# Changelog
All notable changes to libdictenstein are recorded here.
Date format is ISO-8601 (YYYY-MM-DD).
## Unreleased
### Build infrastructure
- **`.cargo/config.toml`**: scoped `target-cpu=native` down to
`target-feature=+aes,+sse2` (the minimum gxhash requires).

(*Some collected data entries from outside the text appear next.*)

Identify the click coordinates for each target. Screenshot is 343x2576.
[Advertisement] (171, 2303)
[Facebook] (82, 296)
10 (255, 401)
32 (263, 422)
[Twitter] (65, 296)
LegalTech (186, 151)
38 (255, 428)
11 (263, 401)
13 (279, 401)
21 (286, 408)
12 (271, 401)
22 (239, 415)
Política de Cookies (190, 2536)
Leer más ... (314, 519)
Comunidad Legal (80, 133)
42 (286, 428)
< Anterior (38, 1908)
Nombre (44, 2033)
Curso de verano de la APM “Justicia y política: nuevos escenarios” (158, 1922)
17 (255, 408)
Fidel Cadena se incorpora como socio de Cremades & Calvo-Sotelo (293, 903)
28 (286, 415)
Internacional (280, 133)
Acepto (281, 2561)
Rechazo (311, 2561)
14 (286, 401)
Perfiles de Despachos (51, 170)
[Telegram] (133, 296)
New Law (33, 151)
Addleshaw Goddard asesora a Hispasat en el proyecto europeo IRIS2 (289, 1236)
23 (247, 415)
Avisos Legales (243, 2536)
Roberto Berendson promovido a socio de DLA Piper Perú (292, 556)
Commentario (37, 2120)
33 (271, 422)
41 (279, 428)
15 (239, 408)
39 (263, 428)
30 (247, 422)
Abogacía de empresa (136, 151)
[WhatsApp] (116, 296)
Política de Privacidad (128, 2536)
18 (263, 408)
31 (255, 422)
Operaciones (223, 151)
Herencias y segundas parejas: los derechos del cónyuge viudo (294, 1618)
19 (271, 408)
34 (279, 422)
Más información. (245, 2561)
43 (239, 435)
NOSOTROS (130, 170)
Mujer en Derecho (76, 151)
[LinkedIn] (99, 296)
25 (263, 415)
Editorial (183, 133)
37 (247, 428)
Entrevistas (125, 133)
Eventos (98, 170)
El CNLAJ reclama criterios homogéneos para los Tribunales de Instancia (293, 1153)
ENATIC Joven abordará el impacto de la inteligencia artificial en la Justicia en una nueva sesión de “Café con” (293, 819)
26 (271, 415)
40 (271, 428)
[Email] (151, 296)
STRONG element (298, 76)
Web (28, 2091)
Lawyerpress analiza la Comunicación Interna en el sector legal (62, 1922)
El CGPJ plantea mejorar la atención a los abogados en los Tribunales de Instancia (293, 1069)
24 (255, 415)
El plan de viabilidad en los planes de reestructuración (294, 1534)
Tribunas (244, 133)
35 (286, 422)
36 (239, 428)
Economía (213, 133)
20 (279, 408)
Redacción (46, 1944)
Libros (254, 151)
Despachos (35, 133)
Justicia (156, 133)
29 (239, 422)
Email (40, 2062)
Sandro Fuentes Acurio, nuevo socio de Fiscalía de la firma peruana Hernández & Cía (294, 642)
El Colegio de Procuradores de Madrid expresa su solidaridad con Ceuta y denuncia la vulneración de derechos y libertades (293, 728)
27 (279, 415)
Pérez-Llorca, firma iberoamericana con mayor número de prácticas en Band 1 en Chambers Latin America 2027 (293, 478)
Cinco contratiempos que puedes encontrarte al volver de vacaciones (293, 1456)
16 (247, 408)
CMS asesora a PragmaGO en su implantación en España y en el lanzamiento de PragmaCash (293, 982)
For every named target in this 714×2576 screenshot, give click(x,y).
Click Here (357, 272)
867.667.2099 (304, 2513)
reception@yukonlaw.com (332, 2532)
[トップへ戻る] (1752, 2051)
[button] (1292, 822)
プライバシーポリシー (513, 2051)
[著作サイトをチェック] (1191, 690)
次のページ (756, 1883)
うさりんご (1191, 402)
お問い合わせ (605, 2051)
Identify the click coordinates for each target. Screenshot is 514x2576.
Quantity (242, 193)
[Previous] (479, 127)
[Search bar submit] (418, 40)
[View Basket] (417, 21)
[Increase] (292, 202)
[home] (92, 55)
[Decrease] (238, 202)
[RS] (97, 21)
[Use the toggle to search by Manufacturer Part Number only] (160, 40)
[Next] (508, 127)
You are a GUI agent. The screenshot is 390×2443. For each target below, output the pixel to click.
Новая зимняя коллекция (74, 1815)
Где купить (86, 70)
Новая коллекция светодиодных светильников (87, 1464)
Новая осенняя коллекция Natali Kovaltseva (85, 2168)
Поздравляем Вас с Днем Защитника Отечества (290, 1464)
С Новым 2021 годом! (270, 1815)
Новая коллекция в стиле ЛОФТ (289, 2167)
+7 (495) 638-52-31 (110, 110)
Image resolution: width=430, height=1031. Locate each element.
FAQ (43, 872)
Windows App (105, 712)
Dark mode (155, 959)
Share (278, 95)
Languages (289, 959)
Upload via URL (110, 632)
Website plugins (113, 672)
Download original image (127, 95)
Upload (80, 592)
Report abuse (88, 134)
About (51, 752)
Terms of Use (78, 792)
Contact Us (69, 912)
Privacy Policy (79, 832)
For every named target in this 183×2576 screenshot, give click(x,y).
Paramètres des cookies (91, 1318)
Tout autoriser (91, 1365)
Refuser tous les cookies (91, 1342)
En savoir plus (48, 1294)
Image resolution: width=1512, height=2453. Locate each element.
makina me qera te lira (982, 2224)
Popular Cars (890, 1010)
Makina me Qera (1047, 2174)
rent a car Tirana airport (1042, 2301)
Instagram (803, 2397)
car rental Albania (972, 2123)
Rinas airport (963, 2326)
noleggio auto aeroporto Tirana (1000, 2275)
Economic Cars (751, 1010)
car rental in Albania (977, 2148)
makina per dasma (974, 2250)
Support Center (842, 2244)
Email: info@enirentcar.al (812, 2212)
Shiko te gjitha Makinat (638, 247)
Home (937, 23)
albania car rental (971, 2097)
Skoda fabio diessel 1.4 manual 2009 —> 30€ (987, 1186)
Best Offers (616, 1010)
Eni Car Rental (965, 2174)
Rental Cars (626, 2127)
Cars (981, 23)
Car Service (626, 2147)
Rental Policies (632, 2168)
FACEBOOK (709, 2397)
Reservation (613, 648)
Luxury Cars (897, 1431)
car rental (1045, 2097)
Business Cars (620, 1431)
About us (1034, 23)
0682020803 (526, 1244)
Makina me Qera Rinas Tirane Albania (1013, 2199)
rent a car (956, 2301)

Native
builds remain available via `RUSTFLAGS="-C target-cpu=native"`. The
previous unconditional setting silently produced binaries that emitted
illegal-instruction signals on slightly older x86_64 hardware.
- **`.github/workflows/ci.yml`** replaces `coverage.yml` with a
full-coverage CI matrix:
- 11-config feature matrix (default + no-default + persistent-artrie +
pathmap-backend + io-uring-backend + parallel-merge + serialization +
protobuf + lling-llang + all-features + macOS default).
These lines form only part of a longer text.